_ASSIGNMENT:_
Please print each of the following items line for line, keeping every word, number, and symbol unchanged.
=====
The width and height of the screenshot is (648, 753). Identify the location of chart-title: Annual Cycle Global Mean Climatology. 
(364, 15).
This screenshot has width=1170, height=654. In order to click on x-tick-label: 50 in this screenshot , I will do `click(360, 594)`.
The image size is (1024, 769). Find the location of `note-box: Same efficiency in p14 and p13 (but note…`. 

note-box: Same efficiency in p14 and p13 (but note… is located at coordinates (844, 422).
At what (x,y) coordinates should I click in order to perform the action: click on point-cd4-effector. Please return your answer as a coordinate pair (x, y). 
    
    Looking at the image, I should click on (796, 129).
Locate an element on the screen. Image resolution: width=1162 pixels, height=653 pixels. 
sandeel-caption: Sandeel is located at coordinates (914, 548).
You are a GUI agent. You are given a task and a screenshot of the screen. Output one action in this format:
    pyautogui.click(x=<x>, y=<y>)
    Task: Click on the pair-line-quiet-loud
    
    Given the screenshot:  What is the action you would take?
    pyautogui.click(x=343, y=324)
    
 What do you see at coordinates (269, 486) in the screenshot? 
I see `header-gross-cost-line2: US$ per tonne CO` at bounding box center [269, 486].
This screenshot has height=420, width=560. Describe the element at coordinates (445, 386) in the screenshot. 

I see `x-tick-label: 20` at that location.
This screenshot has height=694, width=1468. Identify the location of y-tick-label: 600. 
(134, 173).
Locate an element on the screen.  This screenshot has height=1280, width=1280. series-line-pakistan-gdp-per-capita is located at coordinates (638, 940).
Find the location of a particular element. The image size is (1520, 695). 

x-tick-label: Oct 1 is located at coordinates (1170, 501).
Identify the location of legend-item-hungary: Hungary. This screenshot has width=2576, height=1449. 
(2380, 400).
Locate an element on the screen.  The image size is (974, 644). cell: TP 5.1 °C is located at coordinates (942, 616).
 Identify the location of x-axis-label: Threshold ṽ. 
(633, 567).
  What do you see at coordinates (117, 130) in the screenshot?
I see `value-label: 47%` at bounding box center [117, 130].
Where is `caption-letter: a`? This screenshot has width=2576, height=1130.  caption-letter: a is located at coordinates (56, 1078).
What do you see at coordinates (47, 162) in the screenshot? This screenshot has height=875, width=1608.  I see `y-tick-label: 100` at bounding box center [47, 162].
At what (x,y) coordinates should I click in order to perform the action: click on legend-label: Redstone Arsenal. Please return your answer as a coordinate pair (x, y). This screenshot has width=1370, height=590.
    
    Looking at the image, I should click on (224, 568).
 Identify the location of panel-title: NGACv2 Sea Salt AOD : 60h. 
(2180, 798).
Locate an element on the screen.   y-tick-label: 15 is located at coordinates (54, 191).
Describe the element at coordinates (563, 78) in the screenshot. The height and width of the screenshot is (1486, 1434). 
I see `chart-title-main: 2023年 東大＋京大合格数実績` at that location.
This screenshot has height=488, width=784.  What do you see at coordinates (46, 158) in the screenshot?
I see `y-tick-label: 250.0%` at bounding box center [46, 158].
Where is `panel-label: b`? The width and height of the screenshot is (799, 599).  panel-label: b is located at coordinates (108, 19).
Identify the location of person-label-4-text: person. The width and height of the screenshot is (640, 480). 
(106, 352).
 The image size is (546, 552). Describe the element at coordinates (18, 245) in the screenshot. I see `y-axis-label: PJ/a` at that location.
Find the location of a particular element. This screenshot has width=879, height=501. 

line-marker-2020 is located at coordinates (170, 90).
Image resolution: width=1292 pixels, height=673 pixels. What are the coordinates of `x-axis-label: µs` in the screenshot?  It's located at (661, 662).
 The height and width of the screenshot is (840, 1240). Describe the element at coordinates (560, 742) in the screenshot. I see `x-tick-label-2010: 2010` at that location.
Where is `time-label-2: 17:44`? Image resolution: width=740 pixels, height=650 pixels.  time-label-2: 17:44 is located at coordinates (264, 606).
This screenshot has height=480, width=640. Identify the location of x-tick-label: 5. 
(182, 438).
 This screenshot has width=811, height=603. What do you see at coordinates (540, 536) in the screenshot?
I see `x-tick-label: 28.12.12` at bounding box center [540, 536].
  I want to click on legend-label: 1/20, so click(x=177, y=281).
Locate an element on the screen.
=====
_PROBLEM SOLUTION:_
The width and height of the screenshot is (648, 753). Identify the location of chart-title: Annual Cycle Global Mean Climatology. 
(364, 15).
This screenshot has width=1170, height=654. In order to click on x-tick-label: 50 in this screenshot , I will do `click(360, 594)`.
The image size is (1024, 769). Find the location of `note-box: Same efficiency in p14 and p13 (but note…`. 

note-box: Same efficiency in p14 and p13 (but note… is located at coordinates (844, 422).
At what (x,y) coordinates should I click in order to perform the action: click on point-cd4-effector. Please return your answer as a coordinate pair (x, y). 
    
    Looking at the image, I should click on (796, 129).
Locate an element on the screen. Image resolution: width=1162 pixels, height=653 pixels. 
sandeel-caption: Sandeel is located at coordinates (914, 548).
You are a GUI agent. You are given a task and a screenshot of the screen. Output one action in this format:
    pyautogui.click(x=<x>, y=<y>)
    Task: Click on the pair-line-quiet-loud
    
    Given the screenshot:  What is the action you would take?
    pyautogui.click(x=343, y=324)
    
 What do you see at coordinates (269, 486) in the screenshot? 
I see `header-gross-cost-line2: US$ per tonne CO` at bounding box center [269, 486].
This screenshot has height=420, width=560. Describe the element at coordinates (445, 386) in the screenshot. 

I see `x-tick-label: 20` at that location.
This screenshot has height=694, width=1468. Identify the location of y-tick-label: 600. 
(134, 173).
Locate an element on the screen.  This screenshot has height=1280, width=1280. series-line-pakistan-gdp-per-capita is located at coordinates (638, 940).
Find the location of a particular element. The image size is (1520, 695). 

x-tick-label: Oct 1 is located at coordinates (1170, 501).
Identify the location of legend-item-hungary: Hungary. This screenshot has width=2576, height=1449. 
(2380, 400).
Locate an element on the screen.  The image size is (974, 644). cell: TP 5.1 °C is located at coordinates (942, 616).
 Identify the location of x-axis-label: Threshold ṽ. 
(633, 567).
  What do you see at coordinates (117, 130) in the screenshot?
I see `value-label: 47%` at bounding box center [117, 130].
Where is `caption-letter: a`? This screenshot has width=2576, height=1130.  caption-letter: a is located at coordinates (56, 1078).
What do you see at coordinates (47, 162) in the screenshot? This screenshot has height=875, width=1608.  I see `y-tick-label: 100` at bounding box center [47, 162].
At what (x,y) coordinates should I click in order to perform the action: click on legend-label: Redstone Arsenal. Please return your answer as a coordinate pair (x, y). This screenshot has width=1370, height=590.
    
    Looking at the image, I should click on (224, 568).
 Identify the location of panel-title: NGACv2 Sea Salt AOD : 60h. 
(2180, 798).
Locate an element on the screen.   y-tick-label: 15 is located at coordinates (54, 191).
Describe the element at coordinates (563, 78) in the screenshot. The height and width of the screenshot is (1486, 1434). 
I see `chart-title-main: 2023年 東大＋京大合格数実績` at that location.
This screenshot has height=488, width=784.  What do you see at coordinates (46, 158) in the screenshot?
I see `y-tick-label: 250.0%` at bounding box center [46, 158].
Where is `panel-label: b`? The width and height of the screenshot is (799, 599).  panel-label: b is located at coordinates (108, 19).
Identify the location of person-label-4-text: person. The width and height of the screenshot is (640, 480). 
(106, 352).
 The image size is (546, 552). Describe the element at coordinates (18, 245) in the screenshot. I see `y-axis-label: PJ/a` at that location.
Find the location of a particular element. This screenshot has width=879, height=501. 

line-marker-2020 is located at coordinates (170, 90).
Image resolution: width=1292 pixels, height=673 pixels. What are the coordinates of `x-axis-label: µs` in the screenshot?  It's located at (661, 662).
 The height and width of the screenshot is (840, 1240). Describe the element at coordinates (560, 742) in the screenshot. I see `x-tick-label-2010: 2010` at that location.
Where is `time-label-2: 17:44`? Image resolution: width=740 pixels, height=650 pixels.  time-label-2: 17:44 is located at coordinates (264, 606).
This screenshot has height=480, width=640. Identify the location of x-tick-label: 5. 
(182, 438).
 This screenshot has width=811, height=603. What do you see at coordinates (540, 536) in the screenshot?
I see `x-tick-label: 28.12.12` at bounding box center [540, 536].
  I want to click on legend-label: 1/20, so click(x=177, y=281).
Locate an element on the screen.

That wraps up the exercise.